Okjeo (Korean pronunciation: [ok̚.t͈ɕʌ]) was a Korean tribal state which arose in the northern Korean peninsula from perhaps the 2nd century BCE to the 5th century CE.
Dong-okjeo (Eastern Okjeo) occupied roughly the area of the Hamgyŏng provinces of North Korea, and Buk-okjeo (Northern Okjeo) occupied the Duman River region.
Dong-okjeo was often simply called Okjeo, while Buk-okjeo was also sometimes referred to as Chiguru (置溝婁, 치구루) or Guru (구루), the latter name being also applied to Goguryeo.
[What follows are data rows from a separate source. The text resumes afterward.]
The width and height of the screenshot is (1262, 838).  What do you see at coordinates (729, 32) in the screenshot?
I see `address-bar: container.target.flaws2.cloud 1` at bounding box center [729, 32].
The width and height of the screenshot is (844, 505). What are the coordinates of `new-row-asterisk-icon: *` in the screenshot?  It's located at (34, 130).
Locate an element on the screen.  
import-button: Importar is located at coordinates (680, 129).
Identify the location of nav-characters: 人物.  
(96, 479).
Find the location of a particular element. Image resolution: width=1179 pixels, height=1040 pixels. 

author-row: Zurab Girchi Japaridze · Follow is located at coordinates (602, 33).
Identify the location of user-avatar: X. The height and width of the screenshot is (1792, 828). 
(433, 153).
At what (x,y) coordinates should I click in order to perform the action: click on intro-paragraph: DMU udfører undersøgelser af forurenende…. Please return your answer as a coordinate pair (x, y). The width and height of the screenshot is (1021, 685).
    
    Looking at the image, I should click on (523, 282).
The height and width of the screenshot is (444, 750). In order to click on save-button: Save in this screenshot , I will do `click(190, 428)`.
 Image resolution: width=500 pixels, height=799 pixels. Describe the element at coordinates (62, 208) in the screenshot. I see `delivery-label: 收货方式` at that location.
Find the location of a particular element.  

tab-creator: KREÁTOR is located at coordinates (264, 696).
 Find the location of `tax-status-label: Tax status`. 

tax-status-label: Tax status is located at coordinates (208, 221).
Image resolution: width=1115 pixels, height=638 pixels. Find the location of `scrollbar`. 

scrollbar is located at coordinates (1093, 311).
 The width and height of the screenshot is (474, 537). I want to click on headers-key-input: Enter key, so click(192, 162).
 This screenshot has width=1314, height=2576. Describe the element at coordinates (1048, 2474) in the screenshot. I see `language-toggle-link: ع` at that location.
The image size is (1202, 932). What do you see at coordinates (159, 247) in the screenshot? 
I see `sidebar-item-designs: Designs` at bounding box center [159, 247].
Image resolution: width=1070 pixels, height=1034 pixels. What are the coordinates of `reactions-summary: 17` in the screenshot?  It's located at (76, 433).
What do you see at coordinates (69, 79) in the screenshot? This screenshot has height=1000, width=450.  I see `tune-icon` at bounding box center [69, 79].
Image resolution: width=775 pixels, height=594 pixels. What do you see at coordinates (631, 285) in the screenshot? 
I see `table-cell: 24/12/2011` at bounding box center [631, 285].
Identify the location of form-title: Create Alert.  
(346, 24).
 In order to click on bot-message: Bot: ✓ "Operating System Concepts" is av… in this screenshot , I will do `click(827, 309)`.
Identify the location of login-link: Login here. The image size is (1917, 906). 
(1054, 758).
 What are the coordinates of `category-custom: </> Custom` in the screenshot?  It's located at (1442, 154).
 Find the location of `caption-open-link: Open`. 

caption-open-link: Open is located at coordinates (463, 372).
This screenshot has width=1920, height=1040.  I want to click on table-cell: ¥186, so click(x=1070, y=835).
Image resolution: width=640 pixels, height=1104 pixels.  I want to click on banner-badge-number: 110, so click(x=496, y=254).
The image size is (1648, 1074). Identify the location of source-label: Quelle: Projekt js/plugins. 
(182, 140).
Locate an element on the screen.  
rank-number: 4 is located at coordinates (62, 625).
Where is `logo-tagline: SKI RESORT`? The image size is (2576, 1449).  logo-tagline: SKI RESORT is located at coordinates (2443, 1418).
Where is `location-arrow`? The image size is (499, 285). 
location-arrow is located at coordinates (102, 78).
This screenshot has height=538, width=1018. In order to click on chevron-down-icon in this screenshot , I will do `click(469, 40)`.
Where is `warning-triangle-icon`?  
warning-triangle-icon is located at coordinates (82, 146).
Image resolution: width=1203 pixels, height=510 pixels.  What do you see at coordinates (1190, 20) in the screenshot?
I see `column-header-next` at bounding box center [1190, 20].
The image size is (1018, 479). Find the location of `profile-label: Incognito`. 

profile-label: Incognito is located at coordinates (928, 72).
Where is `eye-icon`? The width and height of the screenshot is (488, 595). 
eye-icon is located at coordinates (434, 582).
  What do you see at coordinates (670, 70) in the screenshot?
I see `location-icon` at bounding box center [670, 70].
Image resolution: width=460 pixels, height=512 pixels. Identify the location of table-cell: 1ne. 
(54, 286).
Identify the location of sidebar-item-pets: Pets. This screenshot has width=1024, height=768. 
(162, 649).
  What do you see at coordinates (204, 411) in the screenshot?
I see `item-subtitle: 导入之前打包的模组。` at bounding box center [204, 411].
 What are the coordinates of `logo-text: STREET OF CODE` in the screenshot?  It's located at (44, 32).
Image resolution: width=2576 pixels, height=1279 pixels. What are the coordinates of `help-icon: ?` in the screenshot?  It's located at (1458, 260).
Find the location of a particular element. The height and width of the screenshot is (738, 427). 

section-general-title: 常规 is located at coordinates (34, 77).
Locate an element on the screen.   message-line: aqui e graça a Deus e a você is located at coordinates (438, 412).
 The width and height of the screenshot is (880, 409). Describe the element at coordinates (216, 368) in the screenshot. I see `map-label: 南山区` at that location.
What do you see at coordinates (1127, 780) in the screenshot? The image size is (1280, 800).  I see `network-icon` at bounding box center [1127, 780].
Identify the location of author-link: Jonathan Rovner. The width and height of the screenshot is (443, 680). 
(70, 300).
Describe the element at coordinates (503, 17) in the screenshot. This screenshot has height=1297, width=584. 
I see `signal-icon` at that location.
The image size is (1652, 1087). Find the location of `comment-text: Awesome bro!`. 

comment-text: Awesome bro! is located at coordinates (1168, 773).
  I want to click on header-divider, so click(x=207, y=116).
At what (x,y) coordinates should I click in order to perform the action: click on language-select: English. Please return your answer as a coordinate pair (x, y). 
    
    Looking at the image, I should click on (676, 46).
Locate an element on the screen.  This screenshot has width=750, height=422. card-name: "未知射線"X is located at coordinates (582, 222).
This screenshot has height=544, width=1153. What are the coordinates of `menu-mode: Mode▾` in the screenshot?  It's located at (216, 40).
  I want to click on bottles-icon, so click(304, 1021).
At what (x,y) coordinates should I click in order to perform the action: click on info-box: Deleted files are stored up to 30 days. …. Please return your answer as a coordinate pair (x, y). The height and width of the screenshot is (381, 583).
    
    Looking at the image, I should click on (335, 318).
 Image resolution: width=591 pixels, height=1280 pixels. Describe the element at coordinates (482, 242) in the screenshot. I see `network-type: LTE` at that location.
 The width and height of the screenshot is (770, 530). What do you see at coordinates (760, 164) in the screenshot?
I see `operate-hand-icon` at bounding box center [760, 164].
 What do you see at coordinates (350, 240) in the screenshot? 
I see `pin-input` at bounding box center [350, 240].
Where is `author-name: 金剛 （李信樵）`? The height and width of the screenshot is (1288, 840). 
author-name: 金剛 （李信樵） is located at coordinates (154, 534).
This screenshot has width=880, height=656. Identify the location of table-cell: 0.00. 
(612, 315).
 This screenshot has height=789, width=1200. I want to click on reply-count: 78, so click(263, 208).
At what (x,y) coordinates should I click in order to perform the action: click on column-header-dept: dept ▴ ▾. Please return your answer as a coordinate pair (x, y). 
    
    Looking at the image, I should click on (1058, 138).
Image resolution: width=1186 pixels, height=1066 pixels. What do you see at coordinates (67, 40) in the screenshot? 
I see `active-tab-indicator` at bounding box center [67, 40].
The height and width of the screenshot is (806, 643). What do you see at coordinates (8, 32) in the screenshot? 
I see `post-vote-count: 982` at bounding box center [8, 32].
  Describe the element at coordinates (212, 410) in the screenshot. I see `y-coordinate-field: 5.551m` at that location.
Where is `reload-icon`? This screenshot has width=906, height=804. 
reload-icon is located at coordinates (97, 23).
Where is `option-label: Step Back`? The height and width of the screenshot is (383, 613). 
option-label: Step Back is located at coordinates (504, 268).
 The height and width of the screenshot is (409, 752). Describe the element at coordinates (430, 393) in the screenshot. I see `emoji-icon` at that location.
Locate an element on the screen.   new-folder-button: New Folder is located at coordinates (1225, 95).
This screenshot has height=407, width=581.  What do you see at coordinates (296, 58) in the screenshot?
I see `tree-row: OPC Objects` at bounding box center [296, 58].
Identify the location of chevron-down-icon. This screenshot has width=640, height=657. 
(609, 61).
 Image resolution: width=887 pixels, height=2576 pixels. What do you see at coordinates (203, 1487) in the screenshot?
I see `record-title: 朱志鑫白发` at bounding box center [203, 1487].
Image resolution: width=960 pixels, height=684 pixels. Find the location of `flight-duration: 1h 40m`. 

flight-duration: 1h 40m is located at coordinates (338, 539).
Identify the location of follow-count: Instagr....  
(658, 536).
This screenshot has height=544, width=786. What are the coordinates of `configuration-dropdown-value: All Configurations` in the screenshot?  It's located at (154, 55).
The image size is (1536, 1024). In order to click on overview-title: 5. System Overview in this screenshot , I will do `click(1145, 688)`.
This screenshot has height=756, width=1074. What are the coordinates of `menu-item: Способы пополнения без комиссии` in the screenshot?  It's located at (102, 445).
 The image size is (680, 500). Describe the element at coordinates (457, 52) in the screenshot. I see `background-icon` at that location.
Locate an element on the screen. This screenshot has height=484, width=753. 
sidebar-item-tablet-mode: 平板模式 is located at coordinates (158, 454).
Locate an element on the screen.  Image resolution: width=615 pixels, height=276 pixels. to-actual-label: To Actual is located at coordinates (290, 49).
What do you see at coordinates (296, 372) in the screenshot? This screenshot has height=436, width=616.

Okjeo bordered the other minor state of Dongye on the south, and shared a similar fate.
In its early history, Okjeo oscillated between domination by the Chinese commanderies and by Goguryeo. From the 3rd century BCE to 108 BCE, it was controlled by Gojoseon. Due to the constant interference of its neighbours, Okjeo never grew into a fully centralised kingdom.
Our knowledge of Okjeo culture is fragmentary. As with the Dongye and Okjeo's language, food, clothing, architecture, and customs were similar to that of Goguryeo. The Okjeo people practised arranged marriage by which the child-bride lived with the child-groom's family until adulthood, and they interred the dead of a family in a single coffin.